- Born: Kenya
- Education: Daystar University (Bachelor's Degree in Communication) (MBA in Strategic Management)
- Occupations: Marketing Executive, Designer
- Title: Principal Marketing and Communications Officer at USIU Africa and Founder/Owner of Jackie Jewels Limited.

= Jackie Chirchir =

Jackie Chirchir, is a marketing & communications expert and designer who serves as the Principal Marketing and Communications Officer at United States International University Africa (USIU Africa). She is also an internationally recognized designer of jewelry and furniture.

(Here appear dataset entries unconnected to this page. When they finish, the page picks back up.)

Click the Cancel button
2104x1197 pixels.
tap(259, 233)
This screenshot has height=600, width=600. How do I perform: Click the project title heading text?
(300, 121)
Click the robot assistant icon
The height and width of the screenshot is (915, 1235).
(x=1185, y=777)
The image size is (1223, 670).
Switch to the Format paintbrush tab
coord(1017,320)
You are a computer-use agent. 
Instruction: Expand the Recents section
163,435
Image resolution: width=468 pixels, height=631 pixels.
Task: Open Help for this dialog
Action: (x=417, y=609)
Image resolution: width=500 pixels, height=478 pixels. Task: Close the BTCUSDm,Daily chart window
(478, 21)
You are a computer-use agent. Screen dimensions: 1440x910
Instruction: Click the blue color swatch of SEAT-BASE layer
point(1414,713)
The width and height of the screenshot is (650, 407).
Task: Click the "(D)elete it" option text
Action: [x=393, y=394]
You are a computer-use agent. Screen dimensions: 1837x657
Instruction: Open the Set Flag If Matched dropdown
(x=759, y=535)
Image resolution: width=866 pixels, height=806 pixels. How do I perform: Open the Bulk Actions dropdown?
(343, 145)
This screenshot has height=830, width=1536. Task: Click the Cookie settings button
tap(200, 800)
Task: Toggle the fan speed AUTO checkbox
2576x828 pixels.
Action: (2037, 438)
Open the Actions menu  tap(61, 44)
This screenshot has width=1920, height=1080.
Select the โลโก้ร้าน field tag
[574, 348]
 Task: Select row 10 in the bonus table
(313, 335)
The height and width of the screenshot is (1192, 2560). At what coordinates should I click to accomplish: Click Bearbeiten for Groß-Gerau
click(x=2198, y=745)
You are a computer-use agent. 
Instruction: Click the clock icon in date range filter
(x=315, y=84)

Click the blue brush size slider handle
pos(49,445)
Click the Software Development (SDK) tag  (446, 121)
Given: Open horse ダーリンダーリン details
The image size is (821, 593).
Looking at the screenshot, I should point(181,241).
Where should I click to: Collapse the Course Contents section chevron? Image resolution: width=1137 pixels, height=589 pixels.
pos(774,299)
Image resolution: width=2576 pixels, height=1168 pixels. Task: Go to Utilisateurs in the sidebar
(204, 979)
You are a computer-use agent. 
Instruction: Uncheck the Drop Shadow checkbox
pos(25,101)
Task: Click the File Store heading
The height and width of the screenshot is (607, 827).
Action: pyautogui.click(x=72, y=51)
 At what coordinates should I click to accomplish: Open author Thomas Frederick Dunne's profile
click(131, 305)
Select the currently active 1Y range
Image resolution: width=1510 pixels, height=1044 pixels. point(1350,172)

==Background and education==
Chirchir was born in Kenya circa 1990. After attending local primary and secondary schools, she was admitted to Daystar University, a private Christian university in Kenya, where she graduated with a bachelor's degree in communications. She went on to obtain a Master of Business Administration degree in Strategic Management, also from Daystar.

==Career==
In 2010, while an undergraduate at university, Jackie began making jewelry from recycled materials, as a hobby. The popularity of her products led to more contacts and the expansion of her clientele. Later she expanded into furniture design and manufacturing, working out of a workshop along Ngong Road, in Nairobi, Kenya's capital city. Her products are marketed under the brand "Jackie Jewels" and employed three people, as of August 2017. Marketing is primarily via social media and by word of mouth.

In addition to working at Jackie Jewels, Ms Chirchir is employed as the Principal Marketing and Communications Officer at USIU Africa in Nairobi.